---------- SOURCE TEXT ----------
While there is an agency in children strategically choosing and shuttling between modes to avoid evaluation and judgment, we do not want to oversell this finding. The “Avoiding Judgment/Evaluation” code had the second-lowest frequency of our purpose code family (14 instances). Nevertheless, we continue to be struck by children's savvy decision-making about modes and design elements they used to preempt judgment. In Table 2, “Avoiding Judgment/Evaluation” co-occurs with each code in the Mode family with no clear spike anywhere. “Use of Visual Imagery” and “Use of Aural Effects” each co-occur three times with this Purpose code; “Use of Spoken Language” and “Use of Written Text” each co-occur once. There is no indicator in our data set that children privilege the use of any particular mode or design element to mitigate whatever judgment they anticipate from their audience.
Children Choose Modes That Worked Well for Others
Of the seven codes in the Purpose family, “My Friend Did It/Used It and I Liked It” was the least frequently applied, with only five total instances noted in our coding. Nevertheless, we felt it was distinct from other codes and warranted consideration. The name of the code is self-explanatory; sometimes children's design choices were made because they observed the same worked well for a peer. When asked why he used a blue background, Ramon told the interviewer he “had seen it when [his classmate] Juan did this.” Similarly, Lucia discussed the composition of her video by explaining that her classmates “gave me the idea…so then I used it.” There was no particular mode or design element that co-occurred with children voicing this rationale. The visual mode (with the design elements of color and moving images) and the aural mode (with the design element of sound/music) were each noted once in relation to this purpose.
---------- SOURCE DATA ----------
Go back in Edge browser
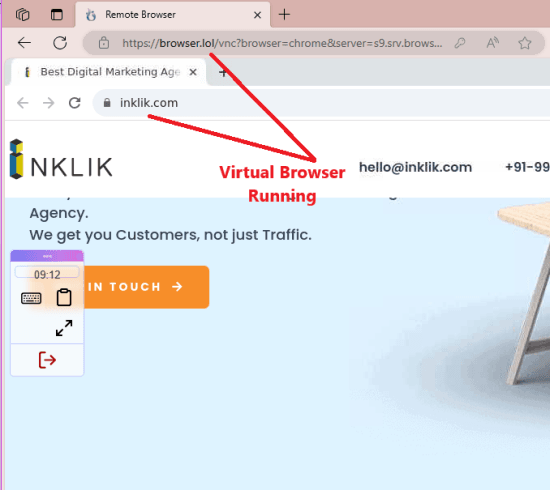 (24, 43)
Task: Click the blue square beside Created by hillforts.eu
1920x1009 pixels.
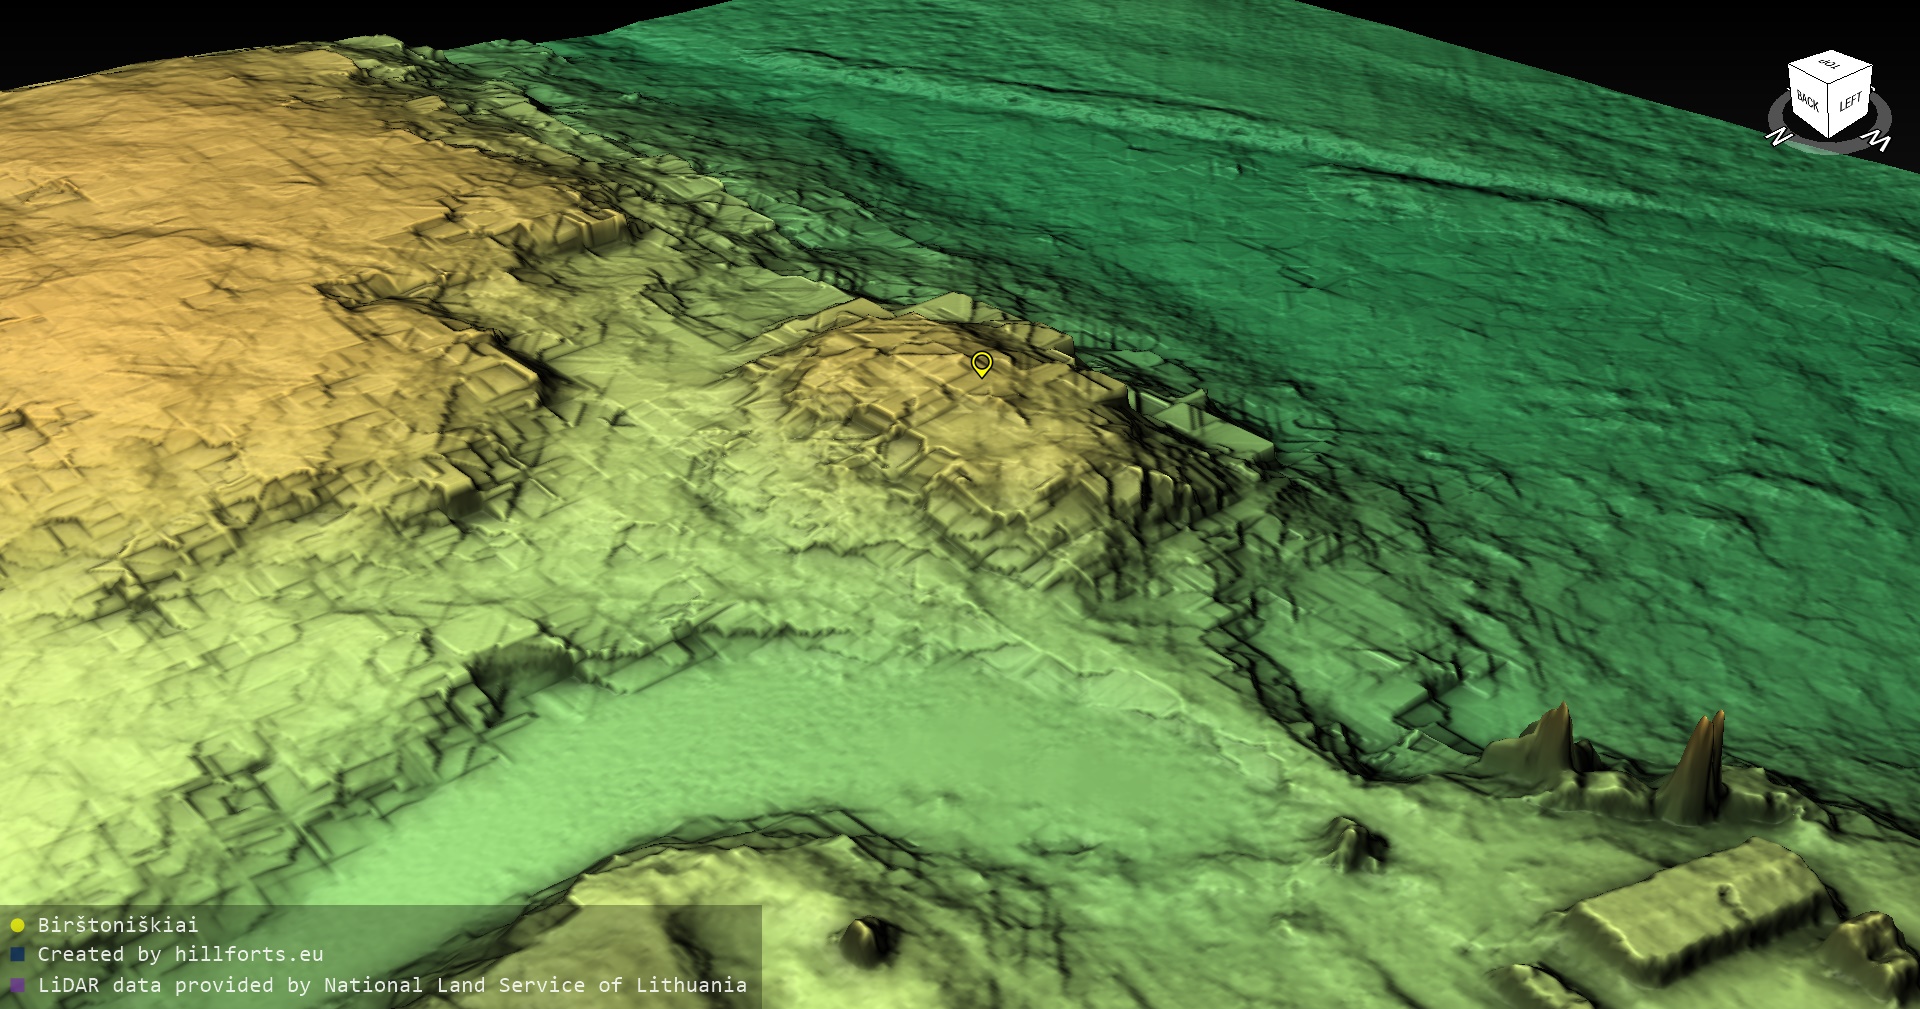Action: click(17, 955)
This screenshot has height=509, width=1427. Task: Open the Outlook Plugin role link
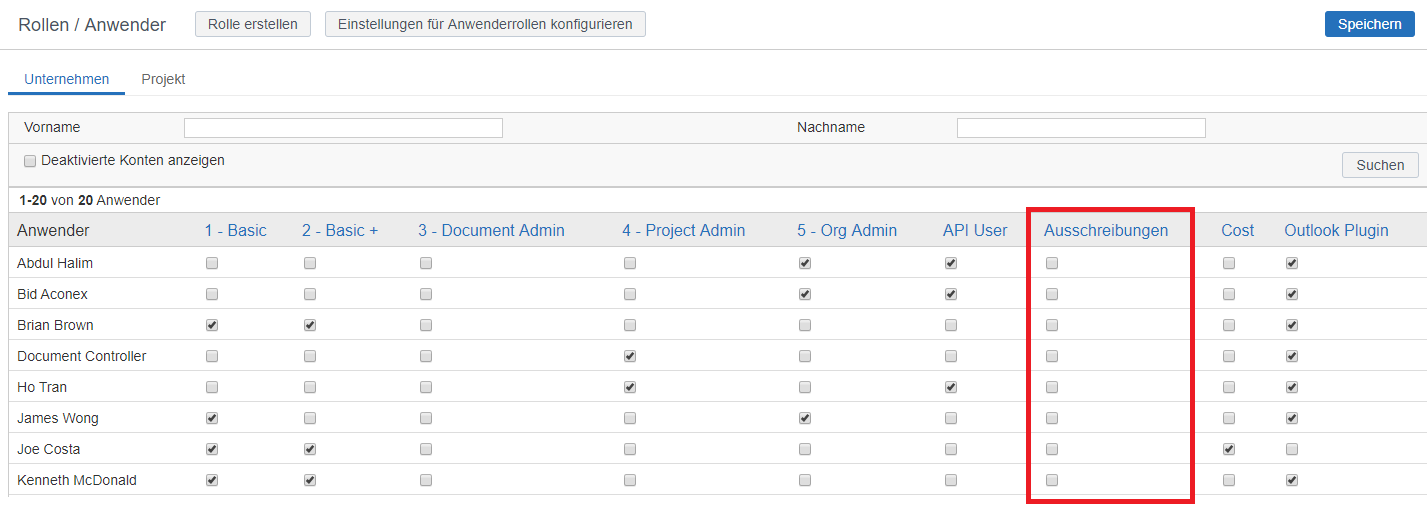(x=1336, y=230)
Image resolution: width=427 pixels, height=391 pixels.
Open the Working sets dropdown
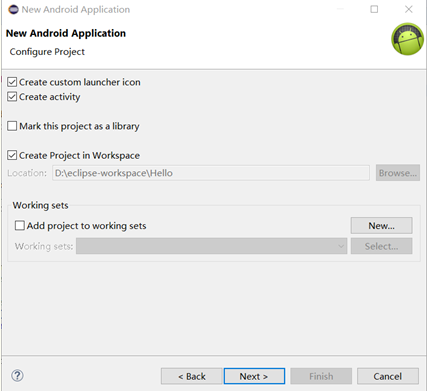[x=211, y=246]
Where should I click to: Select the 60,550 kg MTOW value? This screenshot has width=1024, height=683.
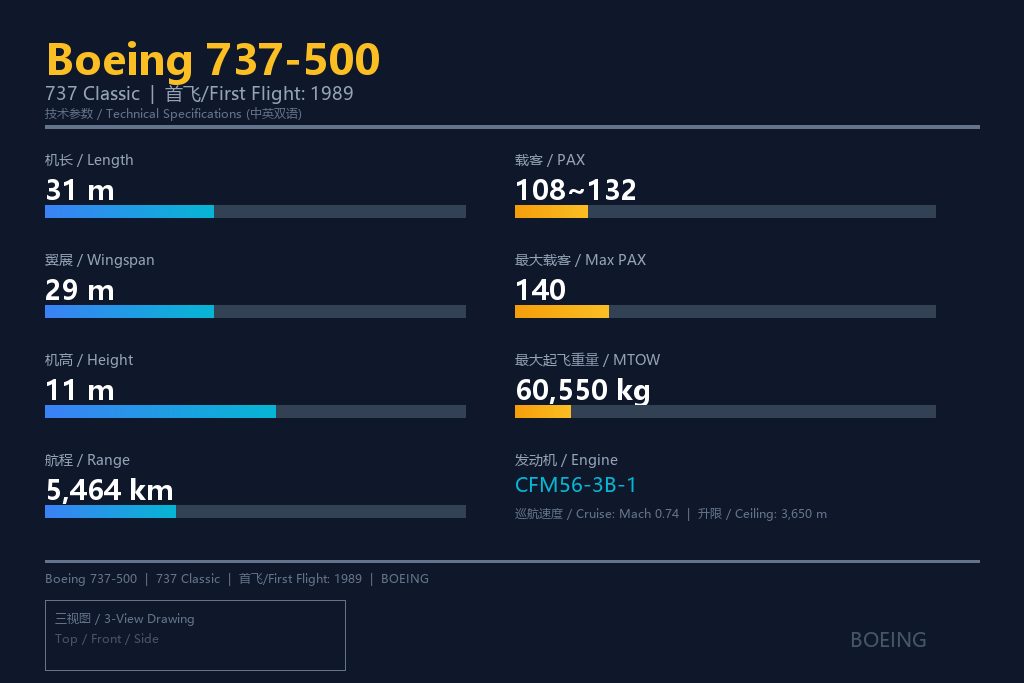[583, 390]
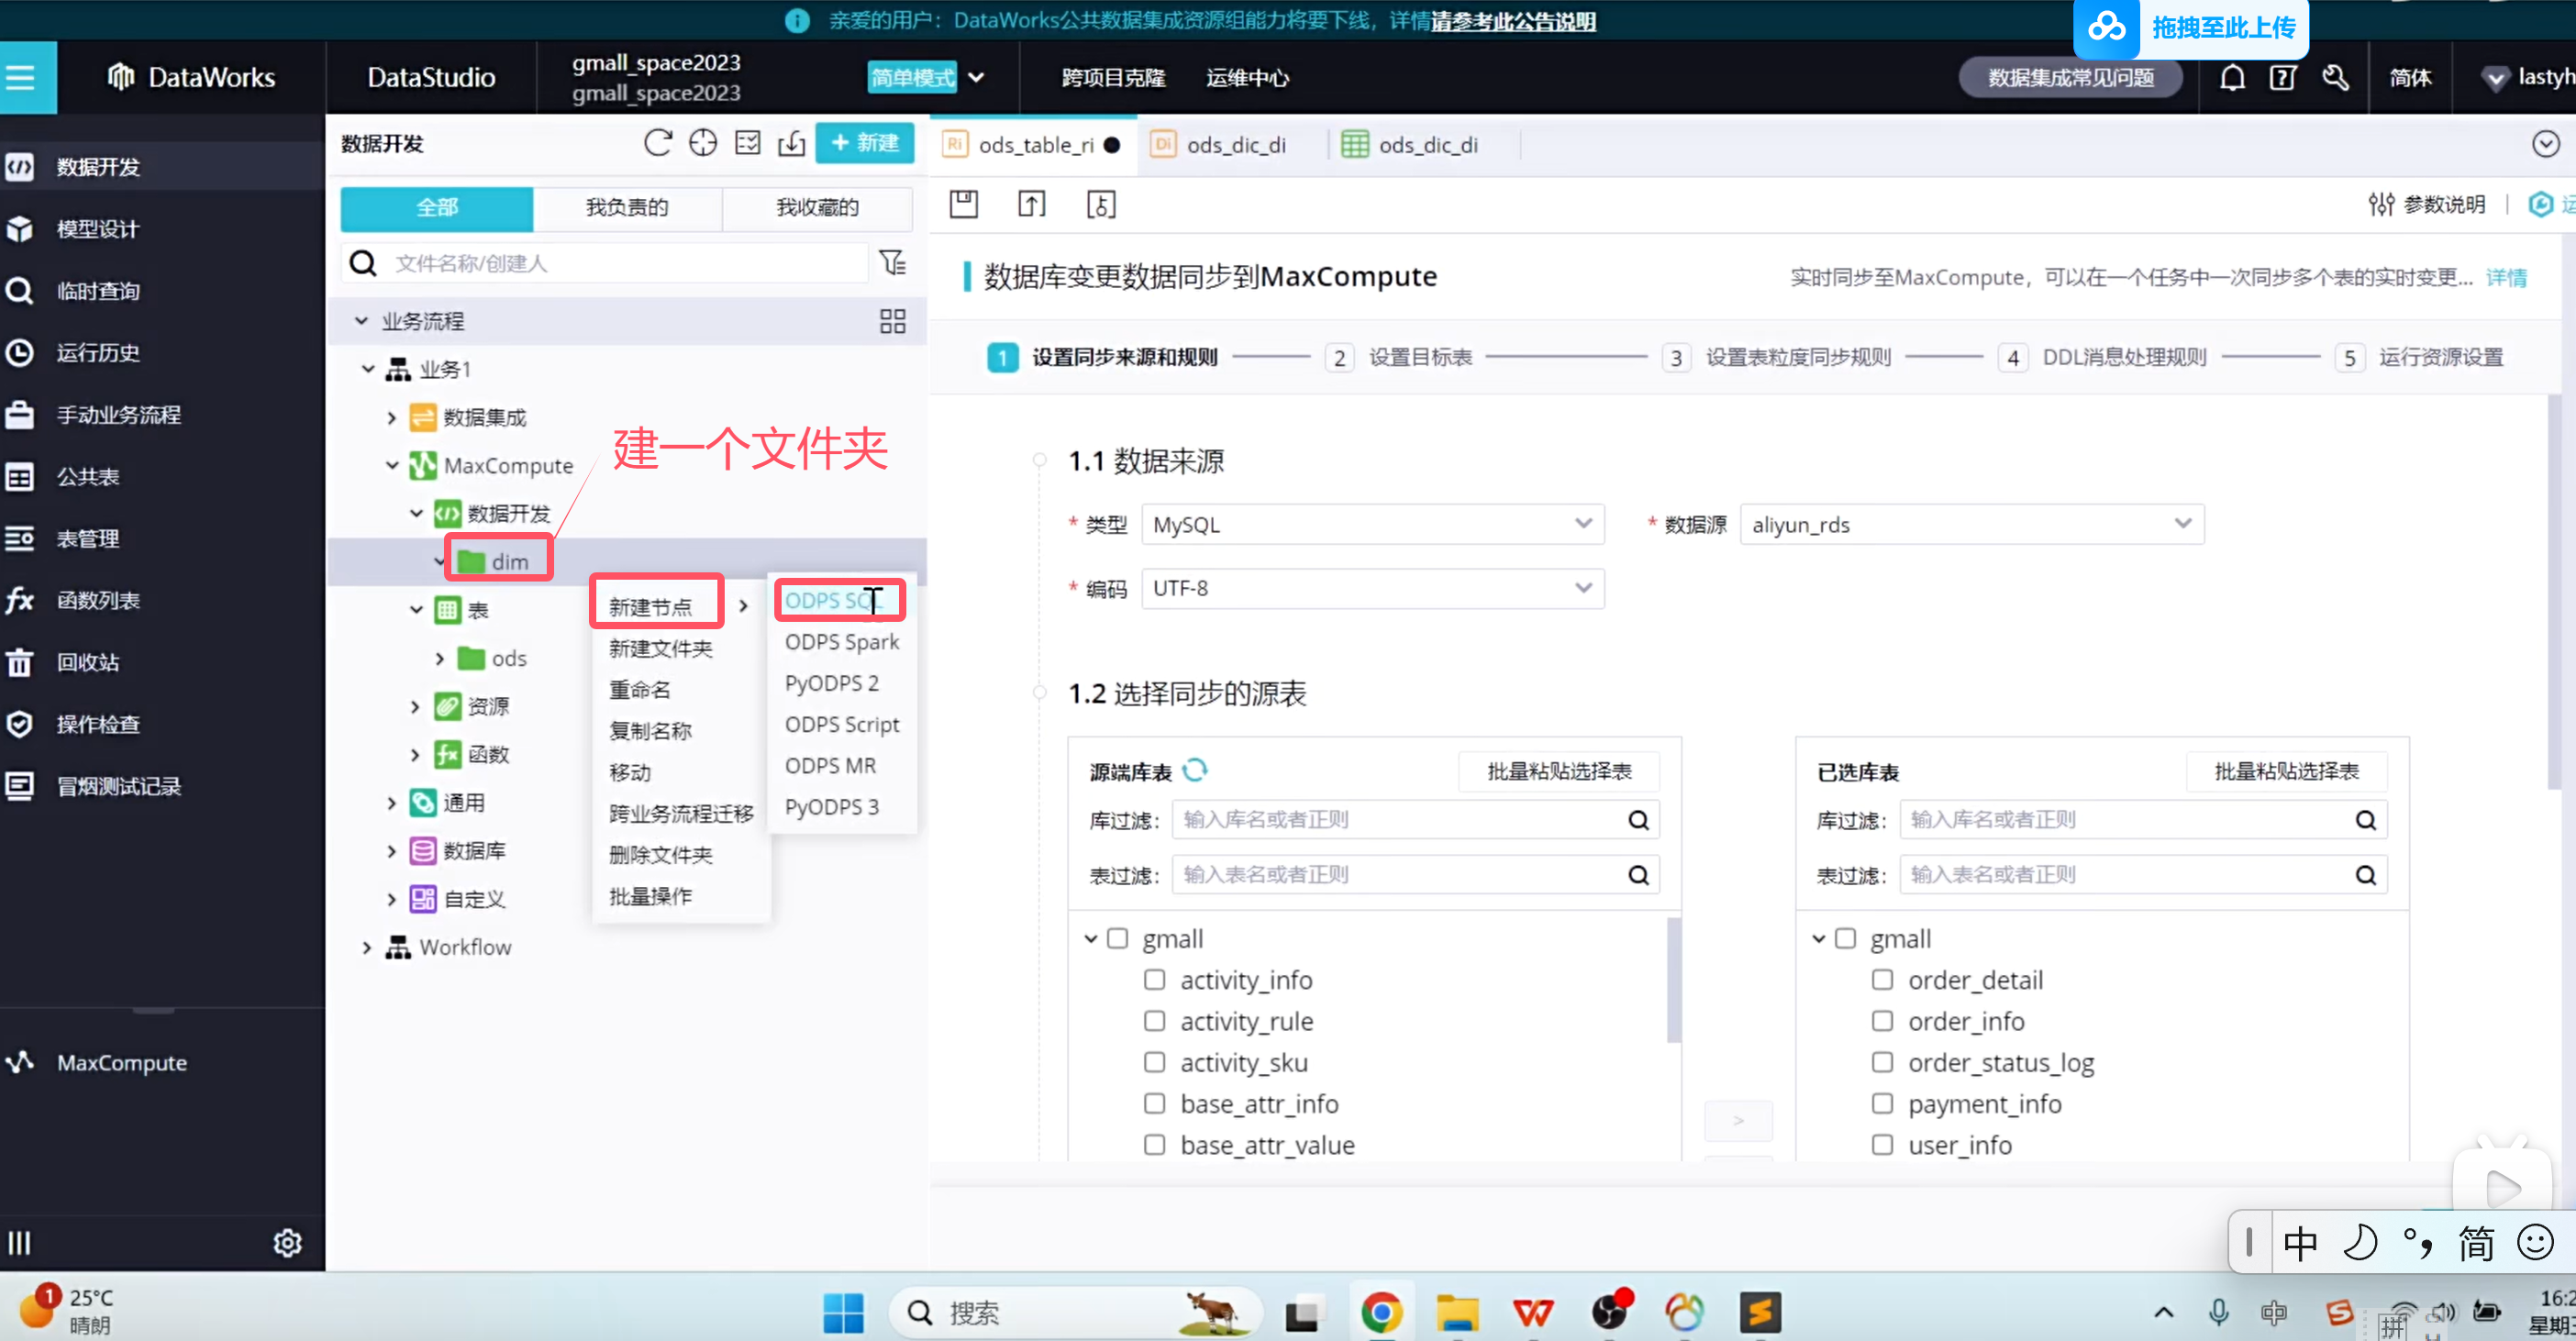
----------
### EXERCISE INSTRUCTIONS
**1.** Reproduce the passage on children's mode choices word for word.
**2.** Put the listing lines from the one containing "Image resolution: width=427" through the end of the listing into a Markdown table with the columns Row and Line. Omit blank lines and the pictures.
The passage on children's mode choices has no connection to the listing.

### CORRECT ANSWERS
**1.**
While there is an agency in children strategically choosing and shuttling between modes to avoid evaluation and judgment, we do not want to oversell this finding. The “Avoiding Judgment/Evaluation” code had the second-lowest frequency of our purpose code family (14 instances). Nevertheless, we continue to be struck by children's savvy decision-making about modes and design elements they used to preempt judgment. In Table 2, “Avoiding Judgment/Evaluation” co-occurs with each code in the Mode family with no clear spike anywhere. “Use of Visual Imagery” and “Use of Aural Effects” each co-occur three times with this Purpose code; “Use of Spoken Language” and “Use of Written Text” each co-occur once. There is no indicator in our data set that children privilege the use of any particular mode or design element to mitigate whatever judgment they anticipate from their audience.
Children Choose Modes That Worked Well for Others
Of the seven codes in the Purpose family, “My Friend Did It/Used It and I Liked It” was the least frequently applied, with only five total instances noted in our coding. Nevertheless, we felt it was distinct from other codes and warranted consideration. The name of the code is self-explanatory; sometimes children's design choices were made because they observed the same worked well for a peer. When asked why he used a blue background, Ramon told the interviewer he “had seen it when [his classmate] Juan did this.” Similarly, Lucia discussed the composition of her video by explaining that her classmates “gave me the idea…so then I used it.” There was no particular mode or design element that co-occurred with children voicing this rationale. The visual mode (with the design elements of color and moving images) and the aural mode (with the design element of sound/music) were each noted once in relation to this purpose.

**2.**
| Row | Line |
|---|---|
| 1 | Image resolution: width=427 pixels, height=391 pixels. |
| 2 | Open the Working sets dropdown |
| 3 | [x=211, y=246] |
| 4 | Where should I click to: Select the 60,550 kg MTOW value? This screenshot has width=1024, height=683. |
| 5 | [583, 390] |